Exercise objective
No pictures go into the copy. Write out exactly the lines below from the one containing "[button] (547, 34)" through the one containing "Starý stolek nevyhazujte.".

Data to use below:

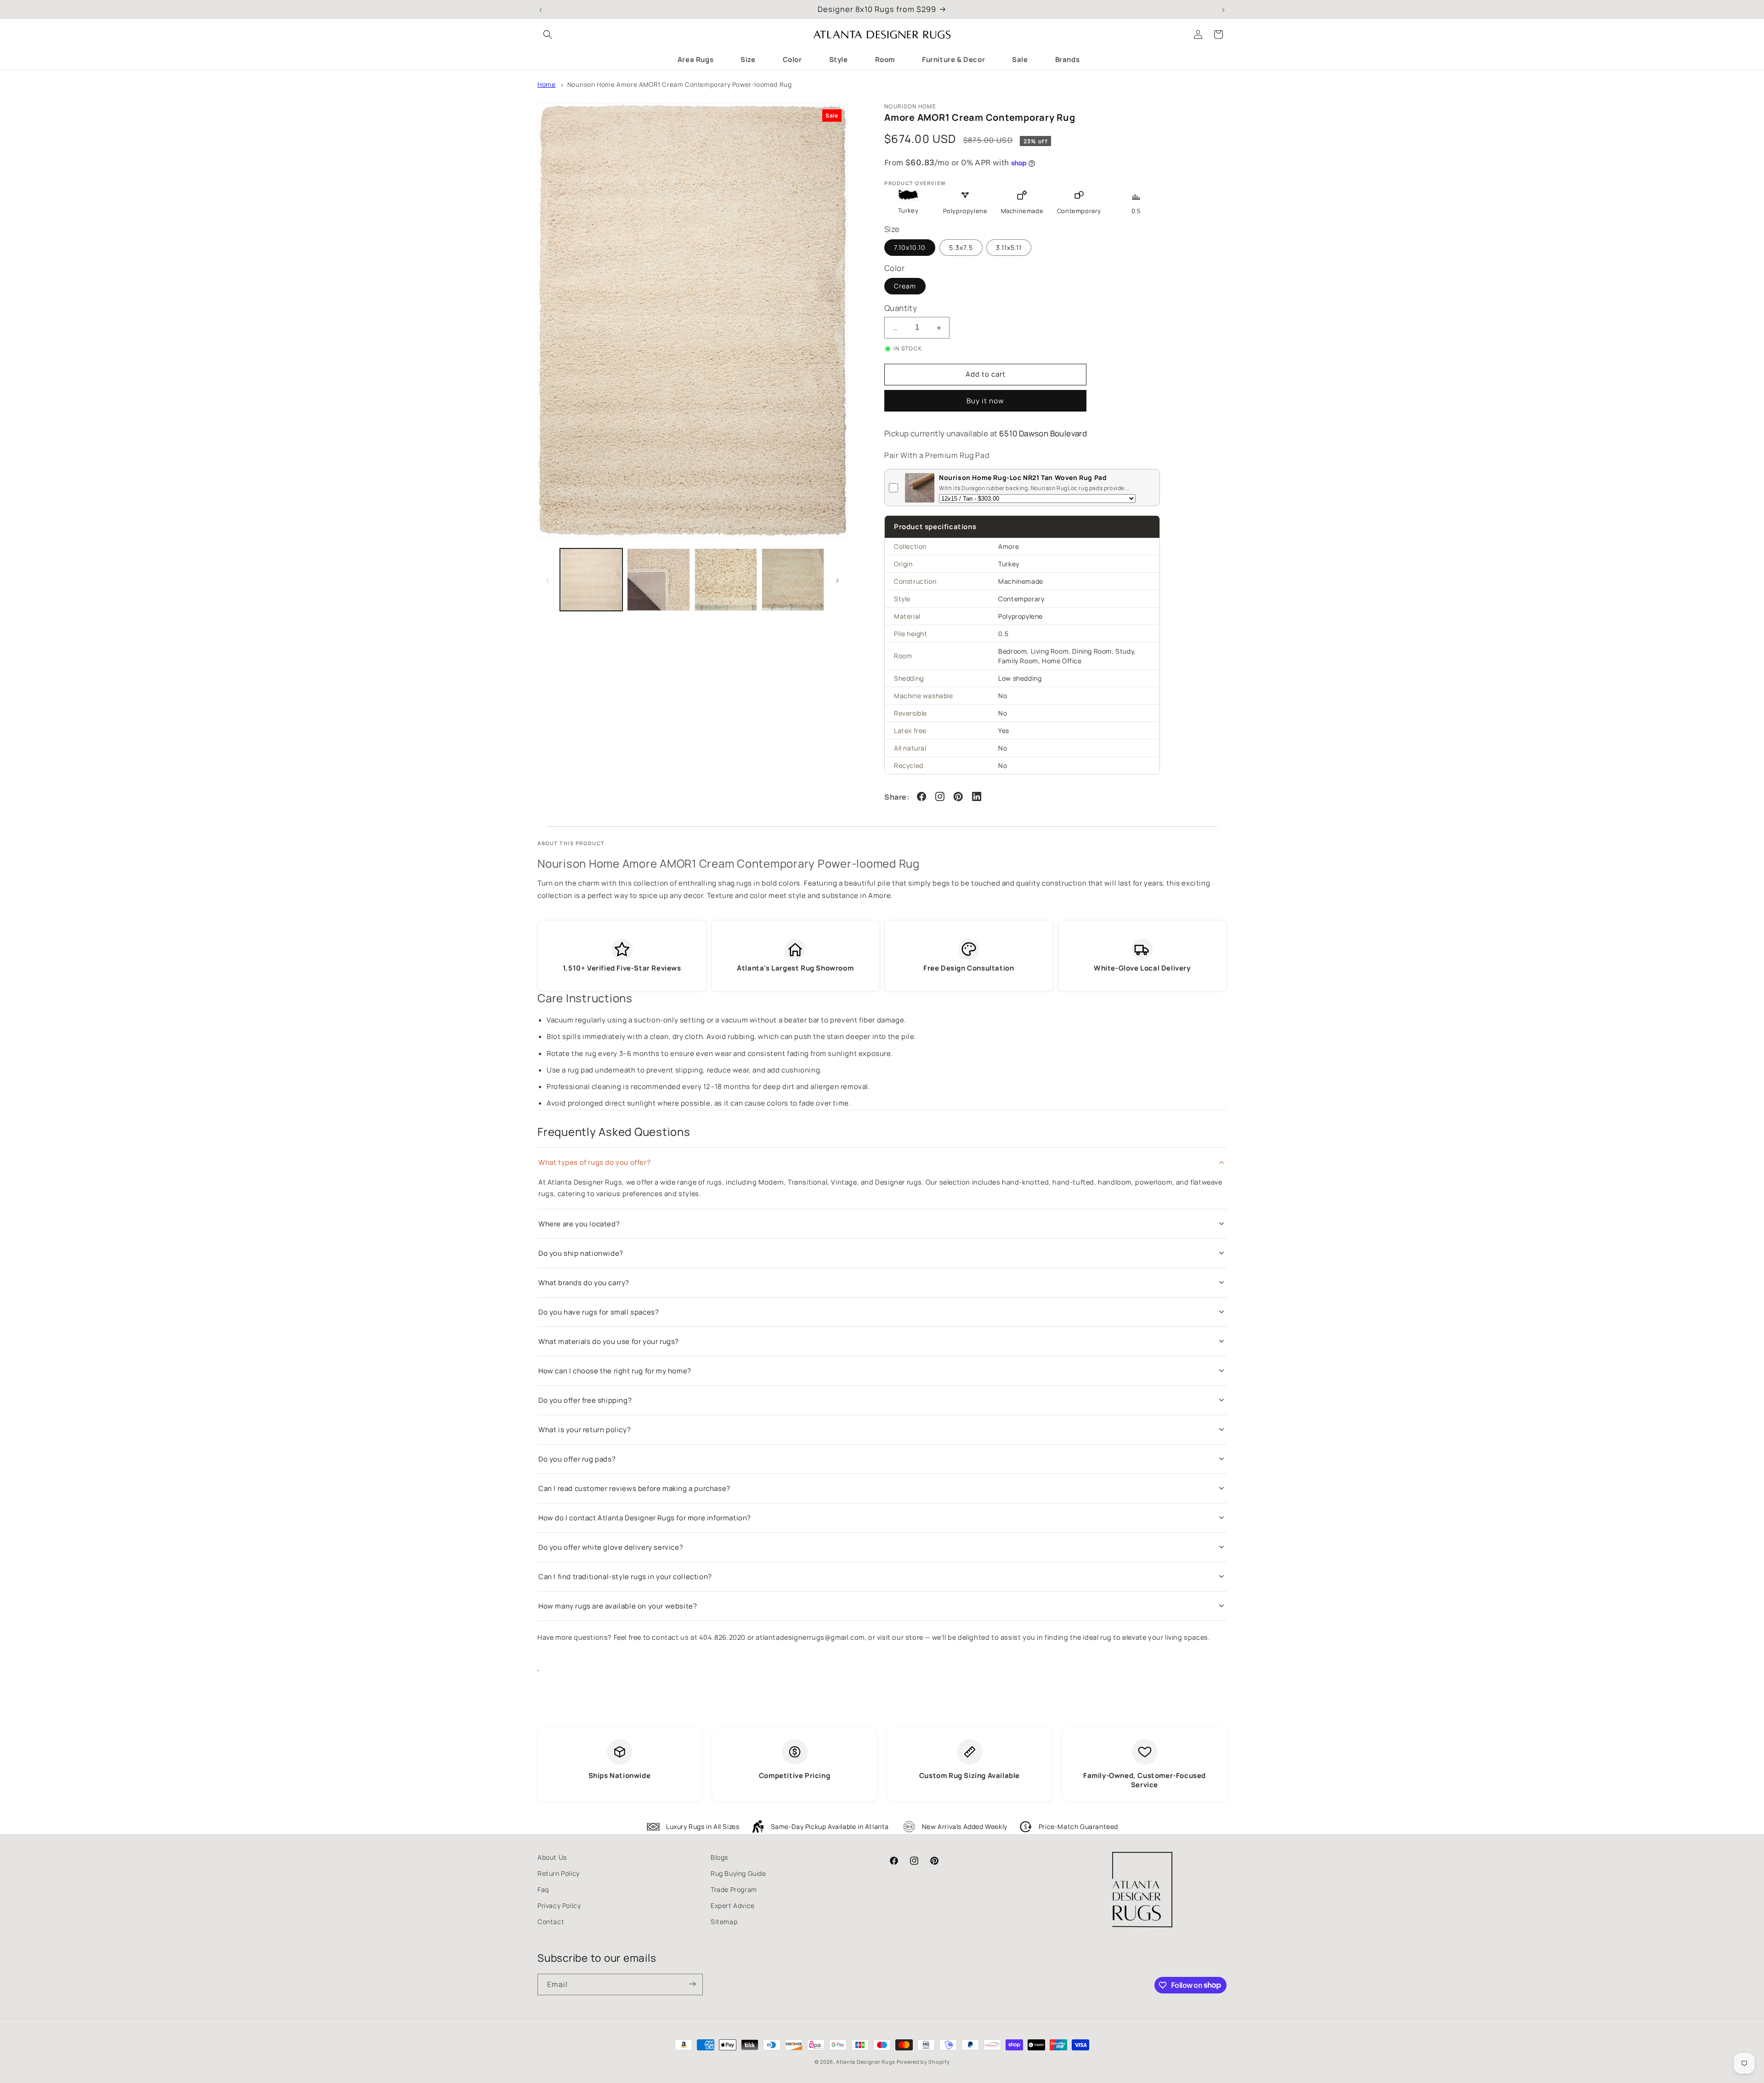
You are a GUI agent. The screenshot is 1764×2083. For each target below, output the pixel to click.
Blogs (719, 1857)
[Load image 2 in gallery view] (658, 579)
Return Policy (558, 1873)
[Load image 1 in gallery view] (591, 579)
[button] (547, 34)
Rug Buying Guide (738, 1873)
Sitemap (724, 1921)
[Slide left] (547, 580)
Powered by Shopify (923, 2061)
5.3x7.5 (961, 247)
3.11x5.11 (1009, 247)
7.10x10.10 (910, 247)
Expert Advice (733, 1905)
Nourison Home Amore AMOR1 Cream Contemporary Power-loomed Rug (679, 84)
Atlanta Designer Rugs (865, 2061)
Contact (550, 1921)
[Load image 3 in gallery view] (726, 579)
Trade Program (734, 1889)
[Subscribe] (692, 1984)
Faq (543, 1889)
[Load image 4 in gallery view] (793, 579)
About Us (552, 1857)
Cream (905, 286)
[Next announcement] (1223, 9)
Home (546, 84)
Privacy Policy (559, 1905)
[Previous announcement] (541, 9)
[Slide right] (837, 580)
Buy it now (985, 401)
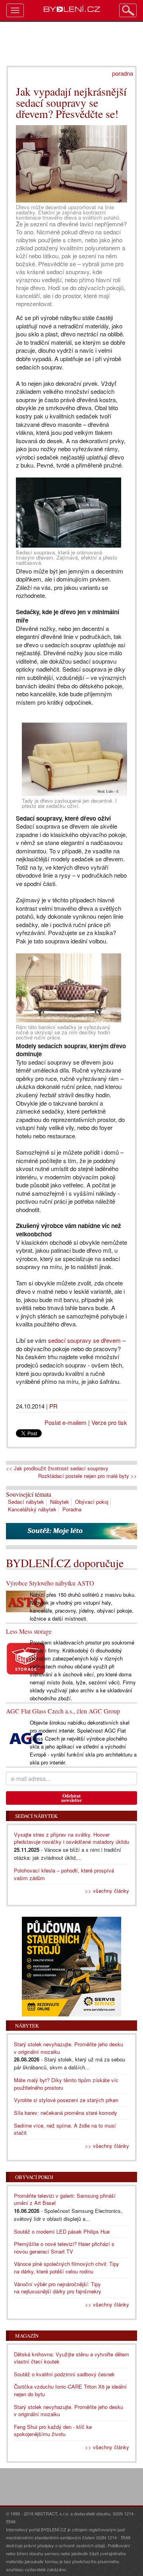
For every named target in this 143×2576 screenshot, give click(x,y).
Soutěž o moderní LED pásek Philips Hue (62, 2231)
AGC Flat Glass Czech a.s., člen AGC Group (63, 1711)
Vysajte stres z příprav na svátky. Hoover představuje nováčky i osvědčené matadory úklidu (71, 1838)
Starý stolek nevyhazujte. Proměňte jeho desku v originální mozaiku (68, 2047)
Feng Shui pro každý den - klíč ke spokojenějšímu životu (53, 2430)
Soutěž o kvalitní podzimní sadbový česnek (64, 2374)
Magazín (27, 2335)
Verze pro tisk (109, 1422)
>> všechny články (107, 1890)
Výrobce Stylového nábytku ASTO (50, 1583)
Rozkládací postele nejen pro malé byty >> (87, 1476)
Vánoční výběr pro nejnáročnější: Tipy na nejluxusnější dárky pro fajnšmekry (57, 2287)
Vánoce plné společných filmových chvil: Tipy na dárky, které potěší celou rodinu (66, 2267)
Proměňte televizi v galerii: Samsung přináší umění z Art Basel (65, 2199)
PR (53, 1406)
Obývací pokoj (91, 1501)
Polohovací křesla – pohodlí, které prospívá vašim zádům (64, 1874)
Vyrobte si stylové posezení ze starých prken (66, 2100)
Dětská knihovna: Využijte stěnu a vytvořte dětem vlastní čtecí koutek (71, 2358)
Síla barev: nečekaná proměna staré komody (65, 2112)
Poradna (71, 1509)
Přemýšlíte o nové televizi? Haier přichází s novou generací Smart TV (64, 2247)
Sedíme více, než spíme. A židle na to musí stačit (65, 2129)
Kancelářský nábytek (32, 1509)
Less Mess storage (29, 1631)
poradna (122, 73)
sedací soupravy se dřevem (84, 1340)
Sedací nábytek (26, 1501)
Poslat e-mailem (65, 1422)
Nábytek (59, 1501)
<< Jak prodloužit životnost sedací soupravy (57, 1468)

End of Data to use.

Problem solution
[button] (547, 34)
Rug Buying Guide (738, 1873)
Sitemap (724, 1921)
[Slide left] (547, 580)
Powered by Shopify (923, 2061)
5.3x7.5 (961, 247)
3.11x5.11 (1009, 247)
7.10x10.10 (910, 247)
Expert Advice (733, 1905)
Nourison Home Amore AMOR1 Cream Contemporary Power-loomed Rug (679, 84)
Atlanta Designer Rugs (865, 2061)
Contact (550, 1921)
[Load image 3 in gallery view] (726, 579)
Trade Program (734, 1889)
[Subscribe] (692, 1984)
Faq (543, 1889)
[Load image 4 in gallery view] (793, 579)
About Us (552, 1857)
Cream (905, 286)
[Next announcement] (1223, 9)
Home (546, 84)
Privacy Policy (559, 1905)
[Previous announcement] (541, 9)
[Slide right] (837, 580)
Buy it now (985, 401)
For every named target in this 143×2576 screenshot, give click(x,y).
Soutěž o moderní LED pásek Philips Hue (62, 2231)
AGC Flat Glass Czech a.s., člen AGC Group (63, 1711)
Vysajte stres z příprav na svátky. Hoover představuje nováčky i osvědčené matadory úklidu (71, 1838)
Starý stolek nevyhazujte. Proměňte jeho desku v originální mozaiku (68, 2047)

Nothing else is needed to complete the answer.